Il pizzo bianco

di
genere
sentimentali

- Buongiorno Capo, bentornato. Ti preparo un caffè?
Lo dice così, guardandomi distrattamente per pochi secondi e abbassandosi per prendere la capsula da inserire nella macchinetta del caffè. Non ho risposto, ma lei sa già cosa direi se lo facessi. Non ha bisogno che io dica nulla, mi conosce bene.
Lei è la mia segretaria. Una di quelle bellezze non appariscenti, semplici, ma a cui basta uno sguardo per far avere un’erezione a un uomo. Eppure lei non mi ha mai creduto quando glielo dicevo. Pensava che io fossi “assolutamente non imparziale” perché… beh… che dire… è un cliché vecchio come il mondo: il capo e la segretaria. Tra noi tuttavia non c’è mai stato nulla di banale e scontato. Lei, che si sottovaluta parecchio, mi ha fatto venire la gastrite prima di capire che io ci stessi provando. Ogni volta che volevo stare solo con lei la portavo al bar a bere un caffè (non avevo ancora comprato la macchinetta per l’ufficio). Ma mentre lei è una caffeinomane, io sono un tipo da un caffè al mattino e, prima di ritrovarmi con un’ulcera, l’ho baciata. Sembrava non aspettasse altro. Quel giorno, tanti anni fa, è iniziata la nostra relazione.
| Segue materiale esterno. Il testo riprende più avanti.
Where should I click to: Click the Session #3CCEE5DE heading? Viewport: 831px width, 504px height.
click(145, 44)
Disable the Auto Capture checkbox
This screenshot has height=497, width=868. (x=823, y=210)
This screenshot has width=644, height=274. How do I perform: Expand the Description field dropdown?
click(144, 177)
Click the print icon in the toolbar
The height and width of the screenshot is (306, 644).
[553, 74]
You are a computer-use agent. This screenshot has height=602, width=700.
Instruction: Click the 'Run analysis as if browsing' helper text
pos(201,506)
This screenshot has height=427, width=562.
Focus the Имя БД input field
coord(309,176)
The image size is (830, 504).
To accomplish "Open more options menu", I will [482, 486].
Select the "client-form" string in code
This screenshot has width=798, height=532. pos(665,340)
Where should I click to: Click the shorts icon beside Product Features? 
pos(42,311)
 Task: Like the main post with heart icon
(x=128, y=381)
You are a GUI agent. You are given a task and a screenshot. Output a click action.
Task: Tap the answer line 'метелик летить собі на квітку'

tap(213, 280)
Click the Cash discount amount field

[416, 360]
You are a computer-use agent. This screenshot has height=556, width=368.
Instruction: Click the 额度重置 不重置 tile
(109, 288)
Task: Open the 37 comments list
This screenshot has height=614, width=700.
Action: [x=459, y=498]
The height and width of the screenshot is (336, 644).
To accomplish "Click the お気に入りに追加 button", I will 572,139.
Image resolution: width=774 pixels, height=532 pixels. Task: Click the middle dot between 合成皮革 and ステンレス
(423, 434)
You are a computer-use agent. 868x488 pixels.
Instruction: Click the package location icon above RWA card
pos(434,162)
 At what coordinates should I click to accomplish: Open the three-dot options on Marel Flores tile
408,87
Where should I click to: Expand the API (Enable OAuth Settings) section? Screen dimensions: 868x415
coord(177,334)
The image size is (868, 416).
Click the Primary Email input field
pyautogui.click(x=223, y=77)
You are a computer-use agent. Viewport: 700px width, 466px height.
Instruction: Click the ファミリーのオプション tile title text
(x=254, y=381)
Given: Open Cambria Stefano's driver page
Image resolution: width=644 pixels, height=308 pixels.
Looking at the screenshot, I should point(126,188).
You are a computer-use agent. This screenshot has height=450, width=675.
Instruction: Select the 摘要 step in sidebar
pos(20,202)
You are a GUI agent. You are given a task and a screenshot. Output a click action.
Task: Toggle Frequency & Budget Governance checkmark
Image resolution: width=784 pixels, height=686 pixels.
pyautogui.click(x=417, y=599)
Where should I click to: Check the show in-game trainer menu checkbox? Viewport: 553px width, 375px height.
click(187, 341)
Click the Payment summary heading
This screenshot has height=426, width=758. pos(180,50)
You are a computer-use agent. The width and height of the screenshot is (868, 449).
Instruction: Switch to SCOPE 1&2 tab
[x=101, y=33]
Morirei piuttosto che definirla relazione con lei. Io sono un uomo problematico e mi rendo conto che per lei non fosse facile. Io ero sposato e padre e nel frattempo non mi sono fatto mai mancare altre avventure. Lei però non è mai stata messa in discussione. Lei, la colonna portante della mia azienda, la sola donna che mi conosce meglio di chiunque altro.
Infatti ha sempre capito quando e con chi mi distraevo. Ha pazientato, tanto. Fino a qualche mese fa. Ero stanco di come andavano le cose in casa, ho deciso di cambiare e l’ho fatto. Ma non con lei. Con un’altra. Non mi ha mai perdonato. Inizialmente ha provato a farlo. Ero anche riuscito a convincerla a continuare come sempre… le dicevo che a lei non sarebbe cambiato nulla, in fondo… ma non c’è riuscita. Vedevo gli occhi sempre rossi di pianto, i vestiti sempre più larghi, le ossa sempre più evidenti ogni volta che la spogliavo.
Era infelice. Due mesi fa mi ha detto che visto che non avrei mai scelto lei, dovevo uscire dalla sua vita. È stata molto decisa, così non ho fatto nulla.. ho soltanto rispettato la sua decisione in questi mesi.
Quante volte avrei voluto spiegarle che tento solo di proteggerla da me e dai miei casini, che lei è quella a cui tengo. Ma a cosa servirebbe?
Non mi ha mai più sorriso. Non come prima, quando reclinava la testa e rideva di gusto.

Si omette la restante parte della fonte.